▶ **TEXTE EXTRAIT**:
---*---

Les époux Arnolfini – Jan van Eyck

Sur ce tableau, un couple se tient par la main dans la chambre d’un riche intérieur bourgeois, comme en témoignent le lit aux tentures rouges à droite,  le meuble à gauche où sont posées des oranges, fruits rares et  onéreux à la Renaissance, et le prie-Dieu au fond.

Dans ce couple, on a voulu voir les époux Arnolfini, Giovanni Arnolfini était un marchand de soie toscan qui vivait à Bruges.

Mais le tableau, à l’origine, ne porte pas de titre. Alors pourquoi les Arnolfini ? Dans l’inventaire de Marguerite d’Autriche en 1516 et jusqu’au XVIIIe siècle, l’homme est appelé Hernoul-le-Fin. Si on a associé son nom au marchand Arnolfini, Hernoul à la Renaissance signifie le cocu et saint Arnoul est le saint patron des maris trompés ! Il serait amusant d’imaginer que ce mari cocu pose avec sa femme, qui porte la coiffure traditionnelle de la Renaissance en forme de cornes, et son chien, ironique symbole de fidélité conjugale…

L’homme, main levée et l’autre tenant celle de son épouse, a laissé penser qu’il s’agissait d’une scène de mariage. Mais il y a peu de monde à ce mariage et surtout pas de prêtre… Un mariage secret en raison de l’état de l’épouse déjà enceinte comme le suggère la main posée sur son ventre arrondi ? Eh bien non ! D’abord jusqu’en 1563 et le concile de Trente, un prêtre n’est pas obligatoirement requis pour le sacrement du mariage. Enfin et surtout Madame n’est sans doute pas enceinte. La mode était aux petits seins et aux ventres proéminents, signe de fécondité. Les femmes n’hésitaient pas à rembourrer les robes d’un coussin pour accentuer la forme. Quant à la main, les règles de bienséances imposaient aux femmes de tenir leurs mains sur leur ventre en public en signe de politesse et de discrétion.

---*---

▶ **OBJECTIF 1**:
D'après le texte sur le tableau de Jan van Eyck, de quoi Giovanni Arnolfini faisait-il commerce ?
Le texte sur le tableau de Jan van Eyck n'a aucun rapport avec la liste qui vient ensuite.

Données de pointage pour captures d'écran
---*---

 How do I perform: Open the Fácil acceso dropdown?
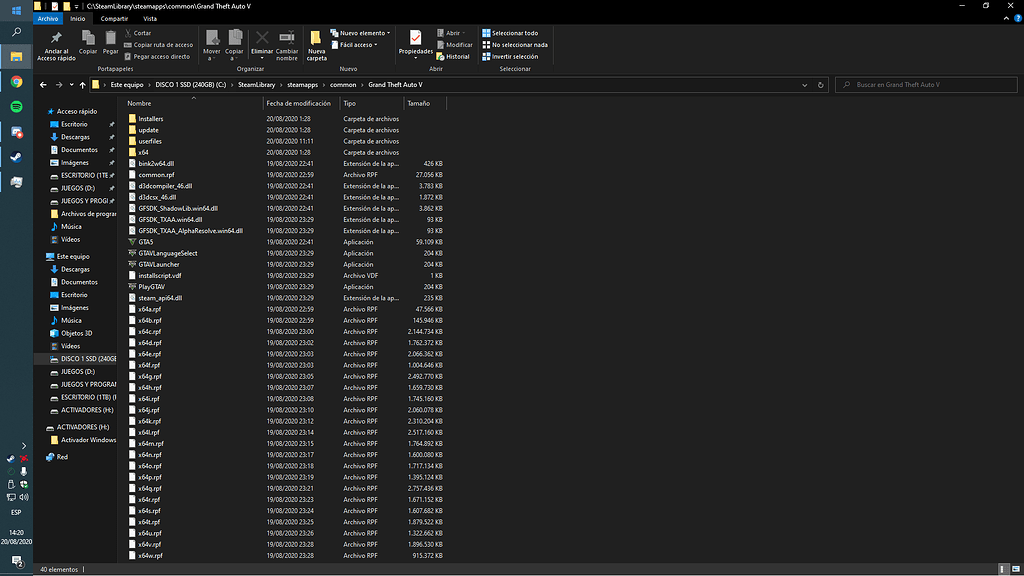tap(358, 45)
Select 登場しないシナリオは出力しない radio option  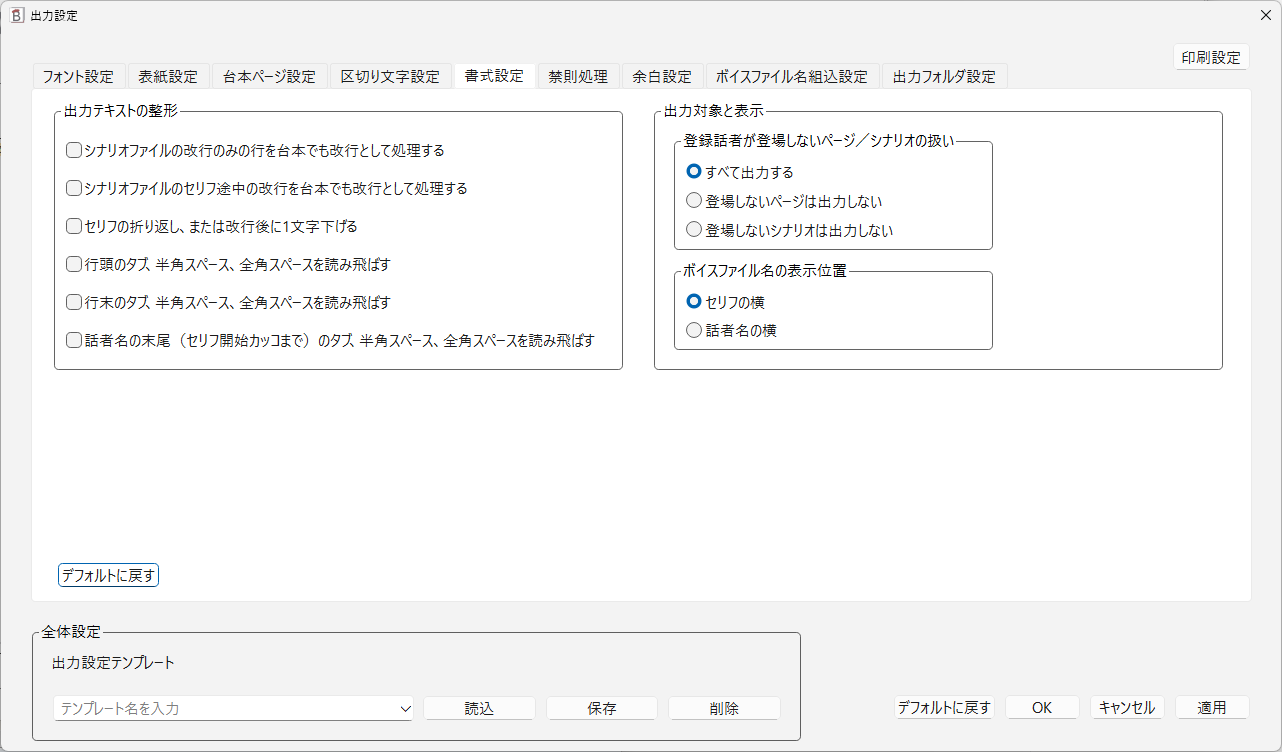[x=694, y=229]
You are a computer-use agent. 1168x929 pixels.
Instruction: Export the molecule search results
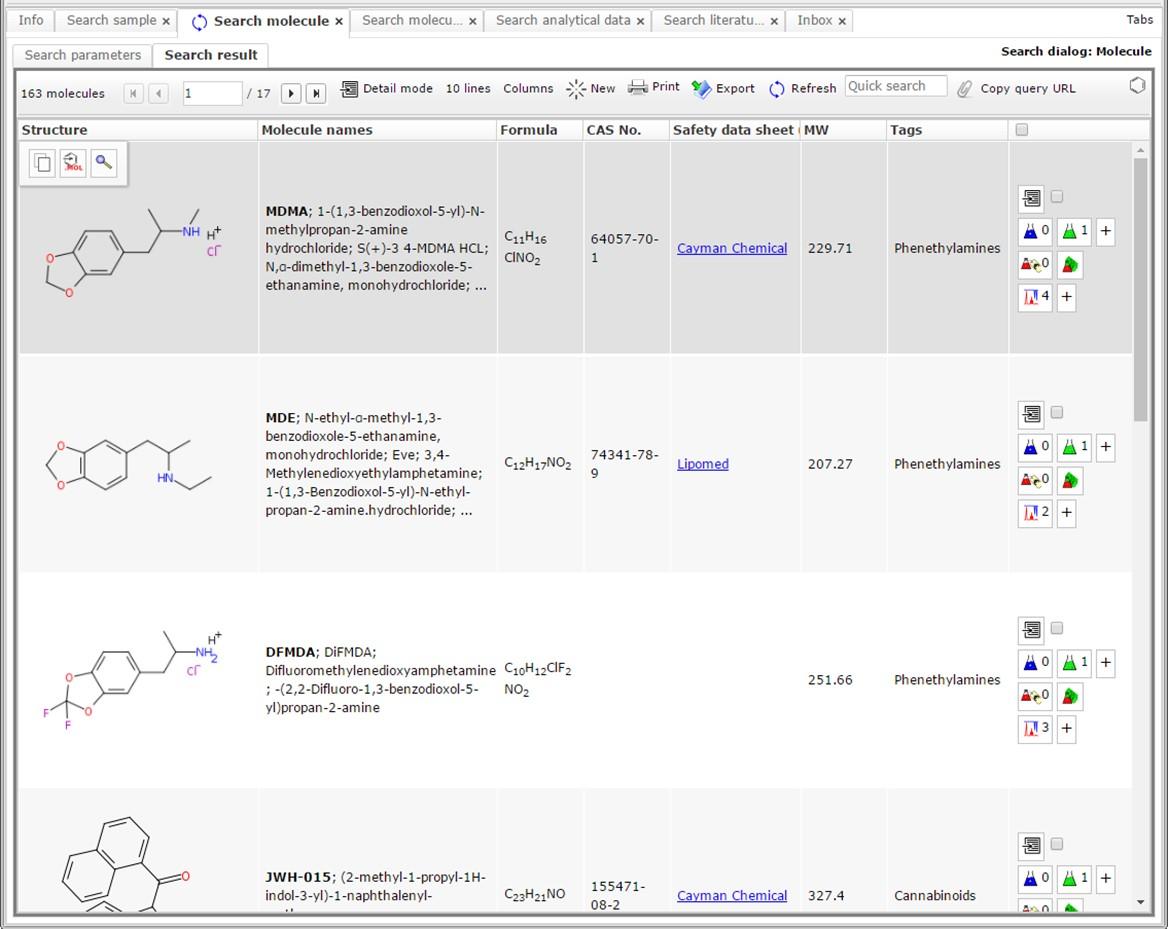723,89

---*---

▶ **OBJECTIF 2**:
Transformez en tableau Markdown les lignes de la liste, depuis celle qui contient « You are a computer-use » jusqu'à la fin de la liste, ces deux bornes comprises, avec les colonnes « Numéro » et « Ligne ». Omettez les lignes vides et ne reproduisez pas les images.

▶ **RÉPONSE CORRECTE 1**:
De la soie.

▶ **RÉPONSE CORRECTE 2**:
| Numéro | Ligne |
|---|---|
| 1 | You are a computer-use agent. 1168x929 pixels. |
| 2 | Instruction: Export the molecule search results |
| 3 | 723,89 |